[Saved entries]
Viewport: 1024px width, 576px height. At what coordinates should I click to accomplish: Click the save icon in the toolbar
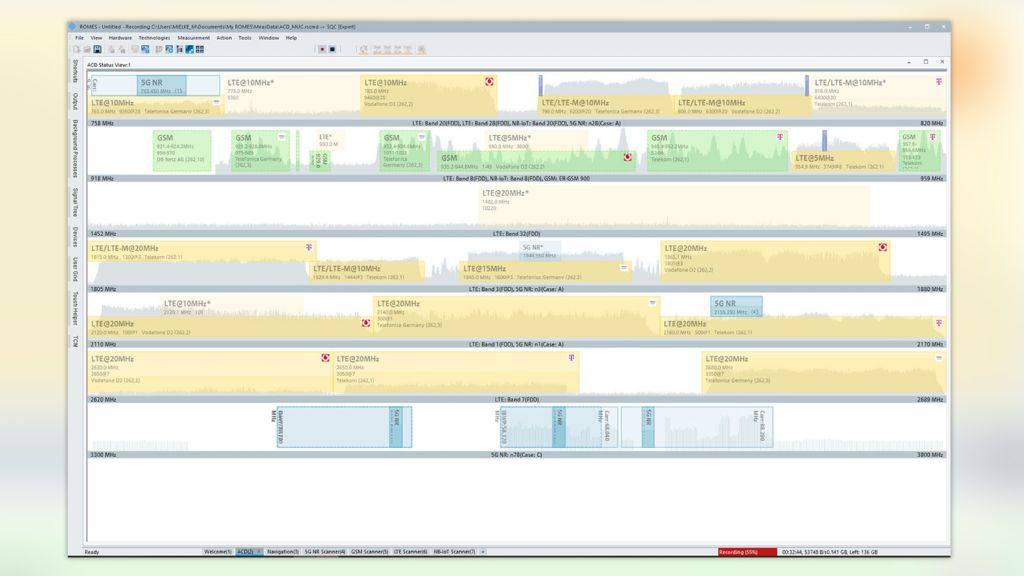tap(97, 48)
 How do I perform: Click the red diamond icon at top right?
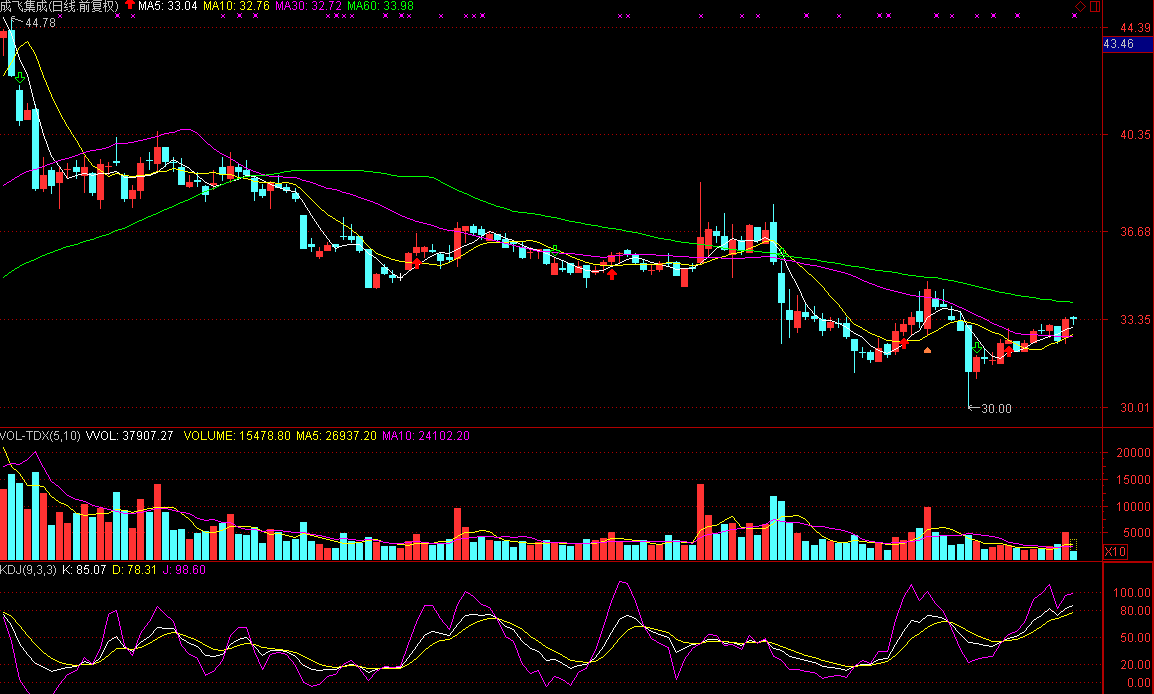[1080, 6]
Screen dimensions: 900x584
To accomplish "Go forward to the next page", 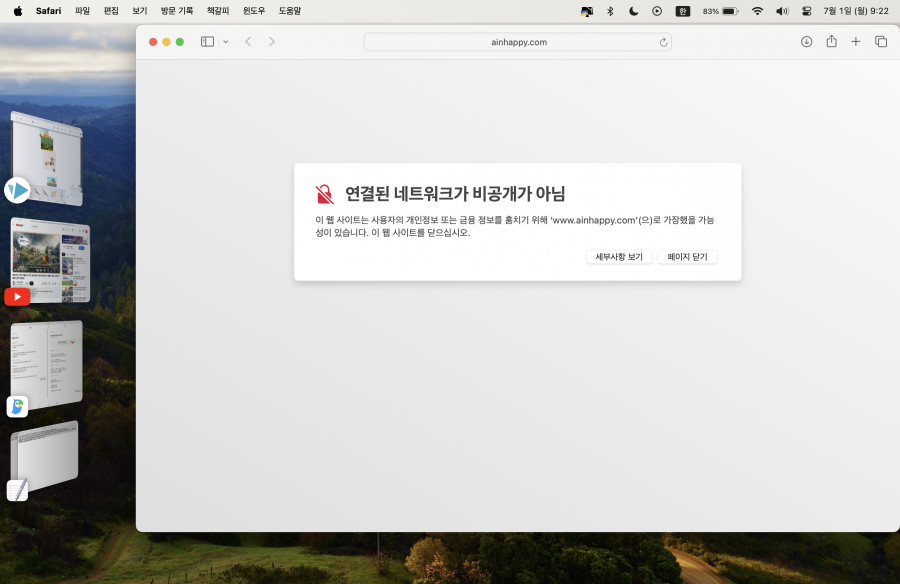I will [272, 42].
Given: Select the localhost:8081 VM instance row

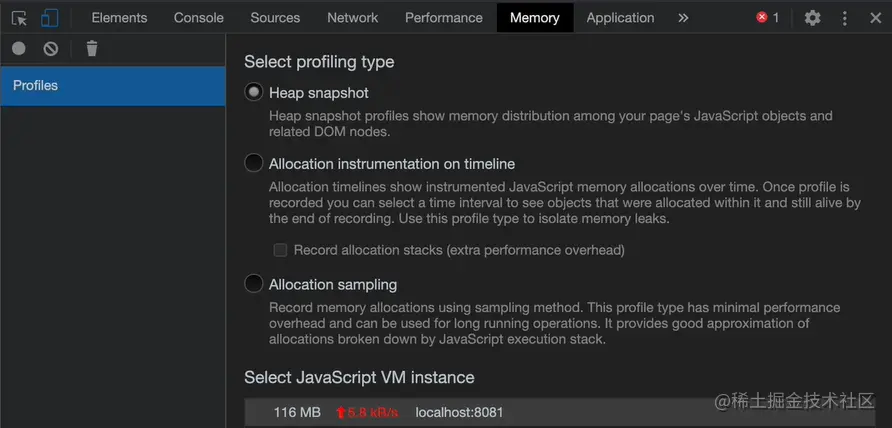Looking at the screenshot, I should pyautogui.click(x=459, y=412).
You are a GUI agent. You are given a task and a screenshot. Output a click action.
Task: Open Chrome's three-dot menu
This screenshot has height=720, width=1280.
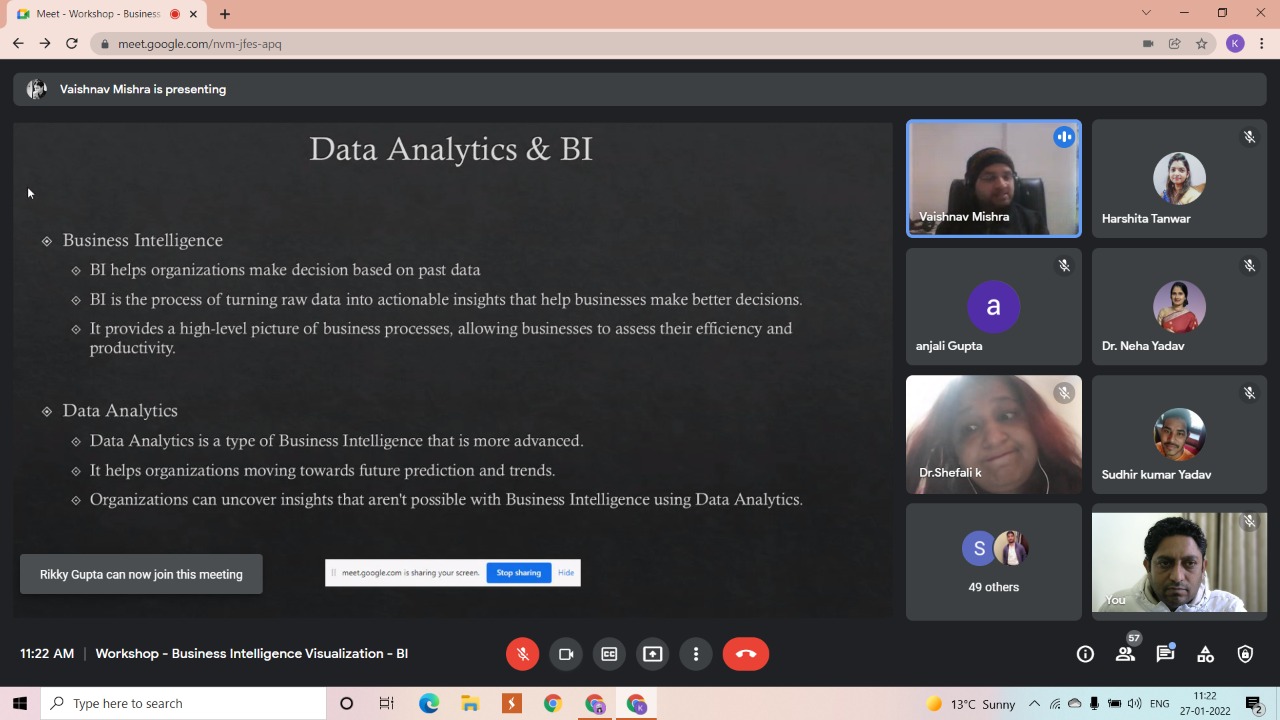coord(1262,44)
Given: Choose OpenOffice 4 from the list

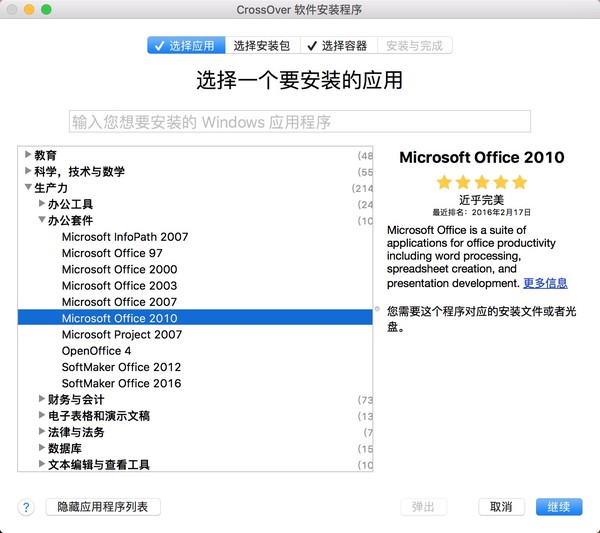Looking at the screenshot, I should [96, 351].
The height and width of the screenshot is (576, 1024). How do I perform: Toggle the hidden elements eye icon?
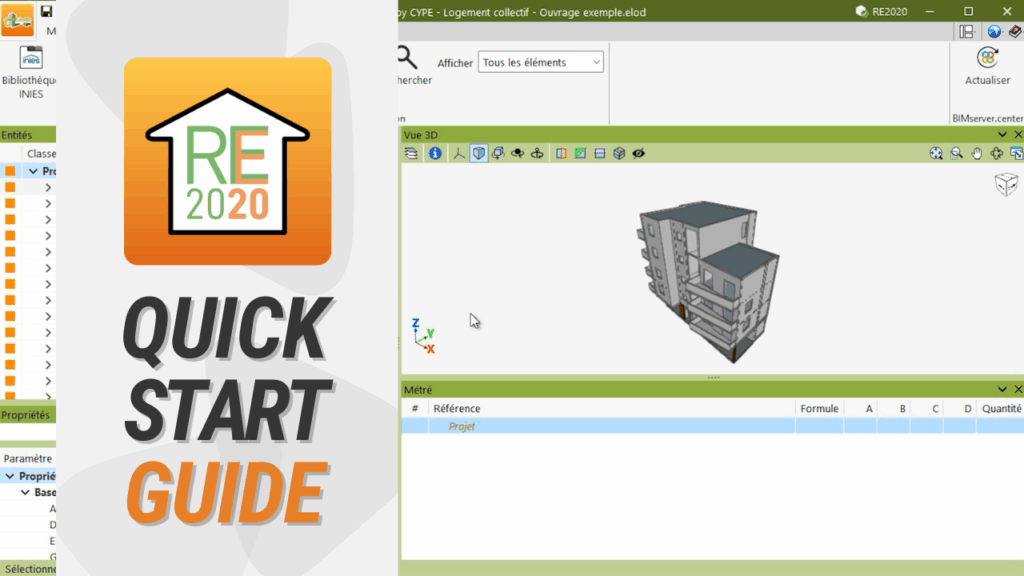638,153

WHAT THE EXERCISE ASKS
Output exactly the lines from the one that has "This screenshot has height=720, width=1280." through the end of the data. Do not include pictures.

RESPONSE BOX
This screenshot has height=720, width=1280.
coord(1262,44)
Given: Choose OpenOffice 4 from the list

Looking at the screenshot, I should [96, 351].
The height and width of the screenshot is (576, 1024). How do I perform: Toggle the hidden elements eye icon?
638,153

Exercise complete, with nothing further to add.